■ **Prompt**: In the lines from the one with "This screenshot has width=1125, height=986." to the one with "Image resolution: width=801", change "screenshot" to "screen capture" wherever it appears. Return only those lines and leave everything else in them unchanged.

■ **Input for this task**:

• • • • • • •

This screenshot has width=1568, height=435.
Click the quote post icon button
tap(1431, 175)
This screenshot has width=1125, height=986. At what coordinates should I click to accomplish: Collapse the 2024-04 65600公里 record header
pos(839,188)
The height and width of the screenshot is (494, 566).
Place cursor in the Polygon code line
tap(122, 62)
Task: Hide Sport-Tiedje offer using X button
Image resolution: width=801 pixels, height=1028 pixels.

• • • • • • •

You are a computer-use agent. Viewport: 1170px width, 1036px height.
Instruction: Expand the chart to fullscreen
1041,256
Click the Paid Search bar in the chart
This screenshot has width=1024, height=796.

• • • • • • •

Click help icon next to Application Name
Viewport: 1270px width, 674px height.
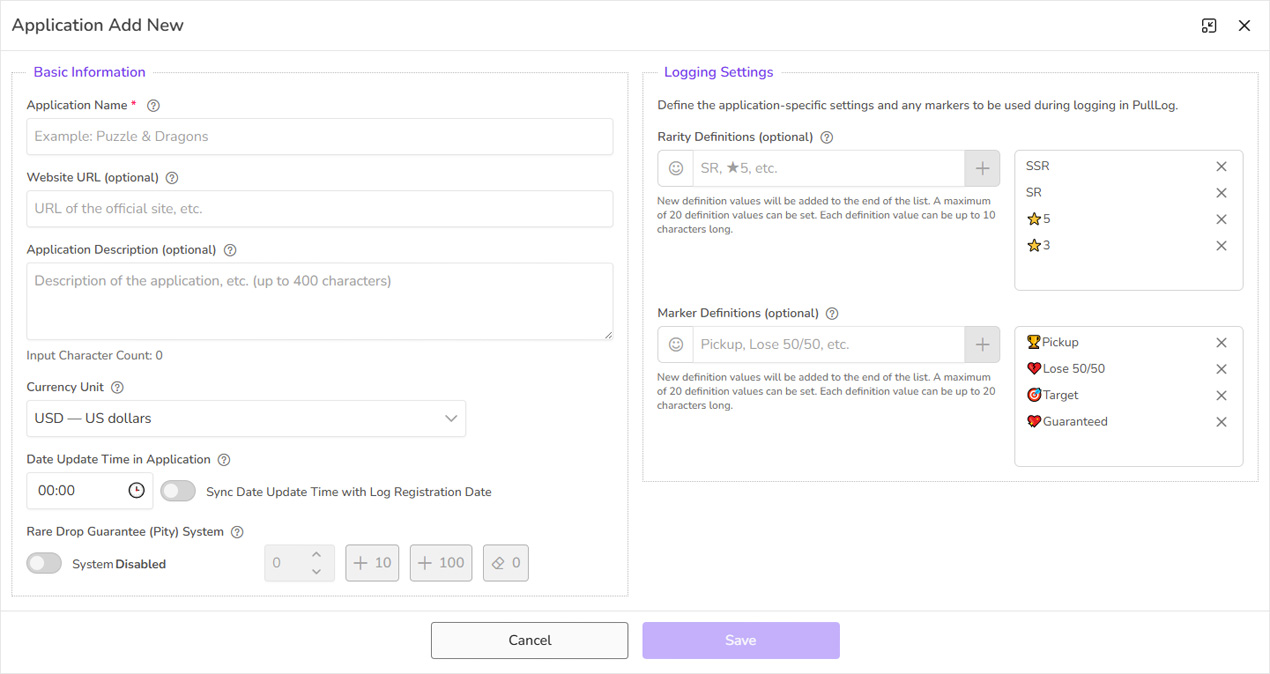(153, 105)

• • • • • • •

■ **Solved problem**:
This screen capture has width=1125, height=986. At what coordinates should I click to accomplish: Collapse the 2024-04 65600公里 record header
pos(839,188)
The height and width of the screen capture is (494, 566).
Place cursor in the Polygon code line
tap(122, 62)
Task: Hide Sport-Tiedje offer using X button
Image resolution: width=801 pixels, height=1028 pixels.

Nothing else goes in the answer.